Generating an AI Document
AI-profile documents are produced by the sdif ai CLI command:
sdif ai <file.sdif>
This command reads a standard SDIF source file, applies the AI projection rules, and writes the result to stdout or to a file with the .sdif.ai extension by convention.
The projection rules applied during generation are:
- Fields whose value equals the schema-declared default MAY be omitted.
- Fields with a
nullvalue MAY be omitted. - The source document hash (SHA-256 over canonical bytes) is embedded in the AI document to support verification.
Reverting to Canonical SDIF
An AI document can be converted back to standard SDIF using:
sdif from-ai <file.sdif.ai>
This command reconstructs the canonical SDIF form from the AI projection.
Round-Trip Contract
The following invariant MUST hold for any valid source document S:
canonicalize(from_ai(ai(S))) == canonicalize(S)
That is, generating an AI document and then reversing it MUST produce the same canonical form as directly canonicalizing the source. Implementations that produce AI documents MUST preserve enough information to satisfy this contract.
Grouped Relation Syntax
AI-profile documents support a grouped rel[subject]: syntax that is more compact than the standard rel: form.
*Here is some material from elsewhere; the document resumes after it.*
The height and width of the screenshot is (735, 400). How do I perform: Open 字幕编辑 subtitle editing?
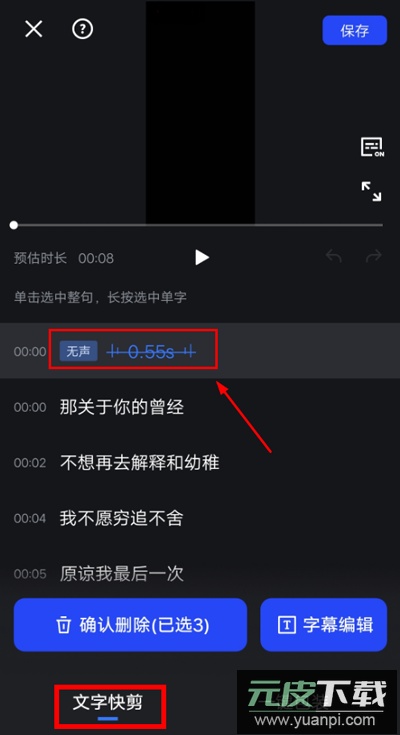pyautogui.click(x=324, y=625)
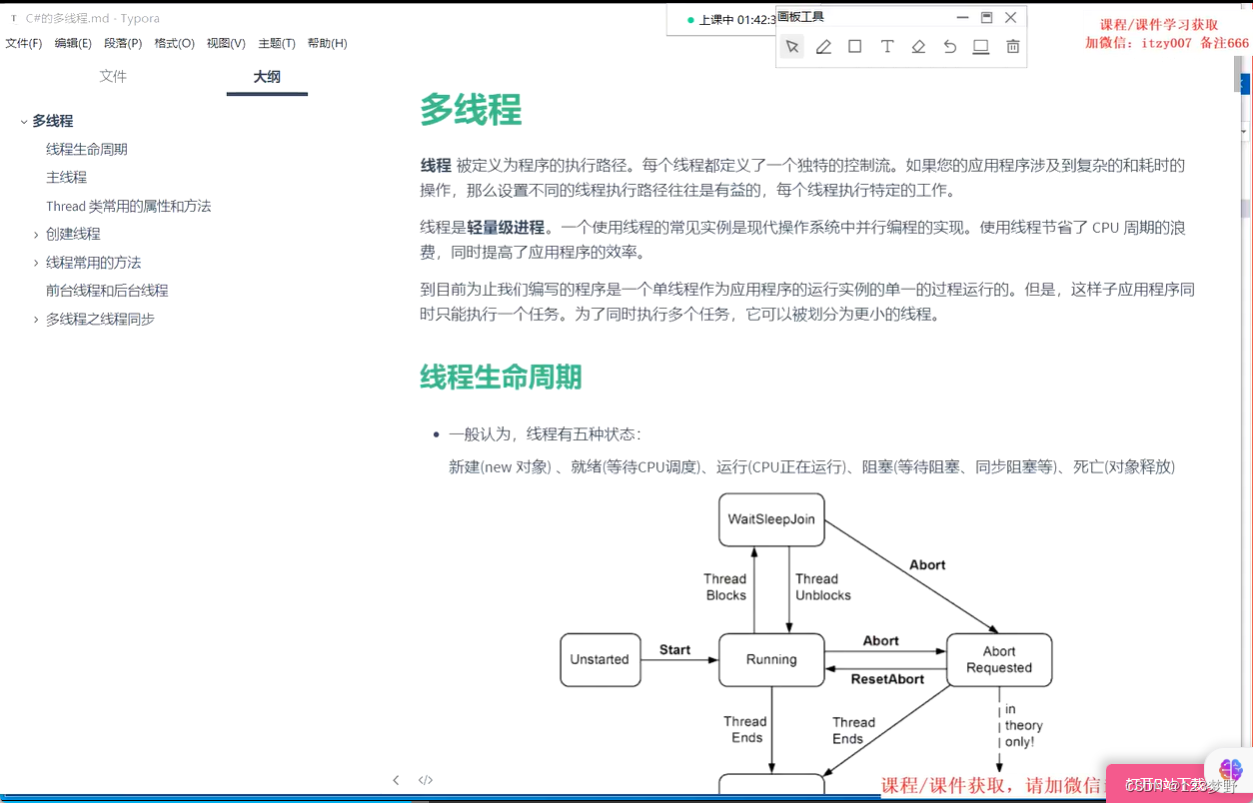Select the rectangle shape tool
The image size is (1253, 803).
855,46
In this syntax, the subject is declared once on the header line and all predicate–object pairs for that subject are listed beneath it:
rel[task-42]:
blocked-by task-39
assigned-to alice
status in-progress
This is equivalent to the standard rel: triples:
rel:
task-42 blocked-by task-39
task-42 assigned-to alice
task-42 status in-progress
The grouped rel[subject]: syntax is only valid in @sdif.ai documents. Parsers processing a standard @sdif document MUST reject this syntax and report a parse error. The motivation is that the grouped form saves tokens when a subject has many predicates, which is a common pattern in AI-facing projections.
What May Be Omitted
In an AI-profile document, the following MAY be omitted relative to the source:
- Scalar fields whose value is
null. - Scalar fields whose value matches the default declared in the document's schema.
- Comments (always stripped; comments are not part of canonical form).
- Blank lines (always stripped).
Fields that carry non-default, non-null values MUST be preserved. The kind declaration MUST always be present.
File Extension
The conventional file extension for AI-profile documents is .sdif.ai. Tooling SHOULD use this extension to distinguish AI projections from source documents. This extension is a convention only; parsers MUST use the header directive to determine document type, not the file extension.
Derived Status
SDIF AI documents are a read-only, derived representation.
- AI documents MUST NOT be committed to version control as the authoritative source of an SDIF record.
- If a language model modifies content when processing an AI document, the modification MUST be applied to the original
.sdifsource, not to the.sdif.aifile. - The embedded source hash enables verification that an AI document corresponds to a specific canonical source revision. Implementations MAY surface a warning if the hash does not match the current canonical form of the referenced source file.